Jan
30
2010

Lucy
at 3:20 am
Current Mood:
Tired
I got out of bed at about 5pm today, so today didn’t stand much of a chance from the start.
With the Glitterball tomorrow, there were a few things that I needed to get done today. Getting up so late meant I had to catch up with lectures, for a start. I’m determined not to build up a backlog of these, like I did last term. It was about 10.30pm by the time I’d gone through those and caught up on missed lectures. That was from 2 lectures I missed today. However, not knowing where the lecturers finished today, I had to read up until the point that I was sure I’d covered at least twice as much material as could possibly have been covered. I missed a lecture on Monday too, iirc, read to catch up and ended up reading ahead. Turns out that knowing the lecture material in advance is quite helpful. Unfortunately, some of the lecturers don’t put the material online until after they have covered it >_<
So yeah. That is about the only productive thing I’ve done today. I was supposed to have gone to bed (or rather, gone to do a few things and then bed) about an hour and a half ago. Yeah. Not much success there. About all I’ve done, other than lecture notes reading, is get distracted by Google Reader, MSN and the TV (not my fault, that one!). Also, I made this:

That is a mockup of what I would consider to be my ideal MSN client. I’ve recently (finally) downloaded MSN Plus, and tabbed conversations have been a really useful thing to have. But there is one huge flaw with them. When I have all my conversations visible, I can see what people have said recently. I can see what EVERYBODY has said recently. With tabs… I can’t. All I know is that X has said something, but because I’m on the Y tab I do not know what they have said. So, a few minutes of Photoshopping and I came up with the following slight modification to what my MSN currently looks like:

I gave up on that particular theme in the end, but the tabs on the left I found incredibly useful. And with the two slight modifications, I would have what would be my ideal messenger. What is in the first image is the GUI I came up with after an hour of playing with NetBeans.
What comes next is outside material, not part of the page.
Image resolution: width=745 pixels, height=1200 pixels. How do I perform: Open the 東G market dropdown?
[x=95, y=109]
At some point I might get around to actually turning that into a functional client.
But yeah. Lecture notes, and a GUI that does nothing. That is all I have done today. Today, when I was supposed to be going to London to participate in a protest (the details of which I can’t be bothered to look for at the moment). That didn’t happen. Or rather, it happened without me. Me not going was partly down to getting up at 5pm (did I mention that?), but it was also partly down to me planning on going down with 3 friends and meeting up with another 2 once I got to London. The 3 pulled out and so did the 2. So, yeah. With nobody I know going, I was hesitant to go down on my own. Might have still happened; I did buy placard making material after all.
Which reminds me… on Tuesday, I was invited to go to Birmingham with a friend on Wednesday. I couldn’t make Wednesday, due to a coursework meeting, but said I could do Thursday instead. We agreed on this, I looked for, and bought a train ticket, and we decided it would be a fine thing. However, somewhere between my saying that I could definitely not do Wednesday, and my talking about the trains I could get on Thursday, I managed to somehow make them think that I had changed my mind and could make Wednesday after all. So, yeah.
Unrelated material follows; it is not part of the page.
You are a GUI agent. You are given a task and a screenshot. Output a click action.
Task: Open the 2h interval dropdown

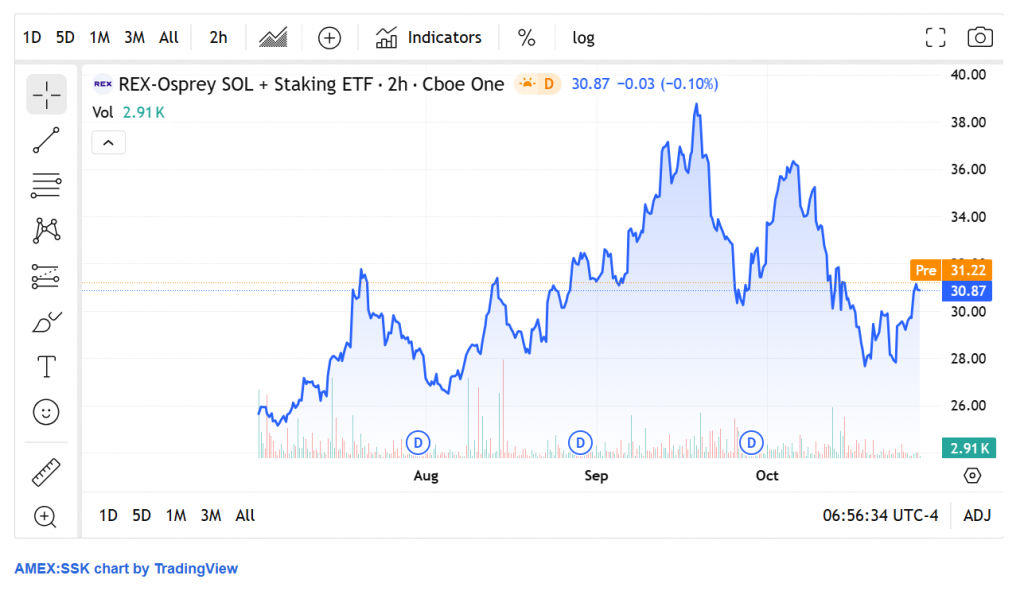click(218, 38)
Think I might just give up on optimism already. Simple statistics will tell you that it is a bad thing to have:
| Consequences of: |
something happening |
something not happening |
| Optimism |
No effect. You assumed it would happen, therefore it is no surprise when it does. (Score: 0) |
Disappointment. (Score: -1) |
| Pessimism |
Nice surprise. (Score: 1) |
No effect. You assumed it would not happen, when it didn’t you are not disappointed. (Score: 0) |
See? When you look at it like that, it is easy to see that the expected score of pessimism (-0.5) is better than the expected score of optimism (0.5).
In other news…
Yesterday I managed to get myself out of a depression cycle using self-hypnosis. At some point I’ll see if I can figure out how to explain that on here, perhaps provide instructions.
Today I noticed a rather large crash was imminent. Somehow I managed to stop that from happening, though my flood barriers did not manage to stop the entire wave. Even so, a reasonable success.